_Extracted text_
★ ★ ★ ★ ★

The product of the honey-bee (Apis mellifera), honey has played a very important part in both Arab cooking and Muslim culture and was the main sweetener in the medieval culinary tradition until the advent of sugar cane. At the tables of the elites it came under threat from sugar since the latter was more expensive and thus more prestigious. Honey was gathered from the wild, as well as through bee-keeping, which was already practised in Ancient Egypt, by the third millennium BCE.
In ancient Mesopotamia, honey (known as dishpu in Akkadian) was used in a variety of ways, as a sweetener (for instance in bread), in perfumes, and for medicinal purposes; for instance honey mixed with oil and beer as an emetic, or mixed with other medicines and ghee for use as ear and eye drops. It was also used in the anoinment of priests and consecration of buildings
Muslim physicians, like Ibn Sīnā (Avicenna), believed honey starts as a vapour that becomes a viscid dew in flowers, plants and trees, and is gathered by bees, who feed on it and store it. The best kind of honey was thought to be naturally sweet, fragrant, slightly pungent, and red in colour. The honey gathered in spring is better than that in summer and, especially, winter, which is of poor quality. Honey was endowed with a number of medicinal — especially antiseptic — properties. Applied externally, it stops putrefaction of the flesh, cleanses ulcers, heals wounds, and improves hearing. When mixed with musk it forms an effective eye-lotion for curing cataract and other eye infections. As a food, it was considered very nutritious, while strengthening the stomach, increasing appetite, and curing dim vision.

★ ★ ★ ★ ★

_Records shown_
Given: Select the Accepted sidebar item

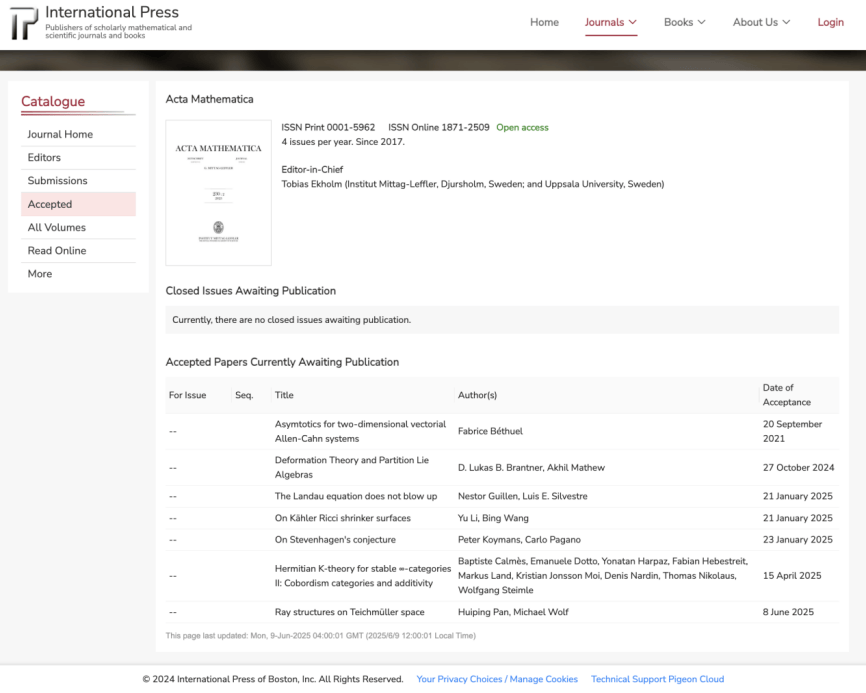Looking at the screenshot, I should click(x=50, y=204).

★ ★ ★ ★ ★

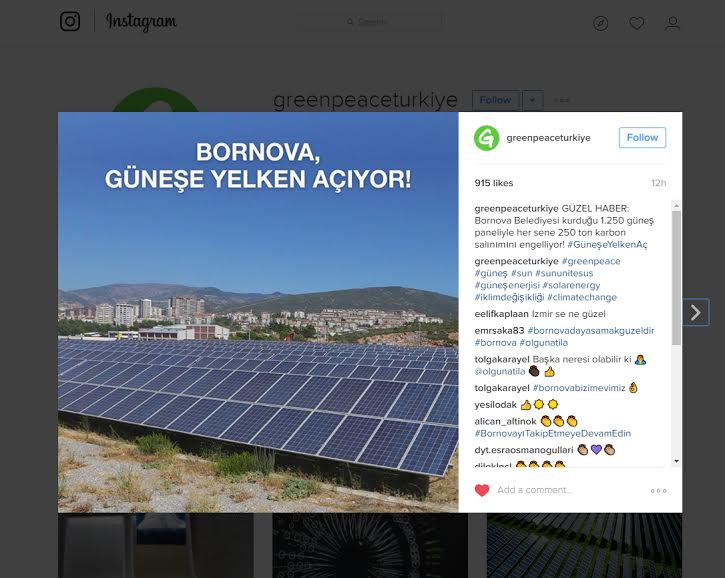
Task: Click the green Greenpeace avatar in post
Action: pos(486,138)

★ ★ ★ ★ ★

_Problems to solve_
• a. Duplicate the text on honey from "The product of" to "third millennium BCE.".
• b. What is a shorter version of the paragraph in the text on honey that begins "In ancient Mesopotamia," keeping its main facts?
The entries have no connection to the text on honey.

_Answers provided_
• a.
The product of the honey-bee (Apis mellifera), honey has played a very important part in both Arab cooking and Muslim culture and was the main sweetener in the medieval culinary tradition until the advent of sugar cane. At the tables of the elites it came under threat from sugar since the latter was more expensive and thus more prestigious. Honey was gathered from the wild, as well as through bee-keeping, which was already practised in Ancient Egypt, by the third millennium BCE.

• b. In ancient Mesopotamia, honey (Akkadian dishpu) was used as a sweetener, for example in bread. It also went into perfumes and medicine, such as an emetic made with oil and beer, or ear and eye drops made with other medicines and ghee. It was also used to anoint priests and consecrate buildings.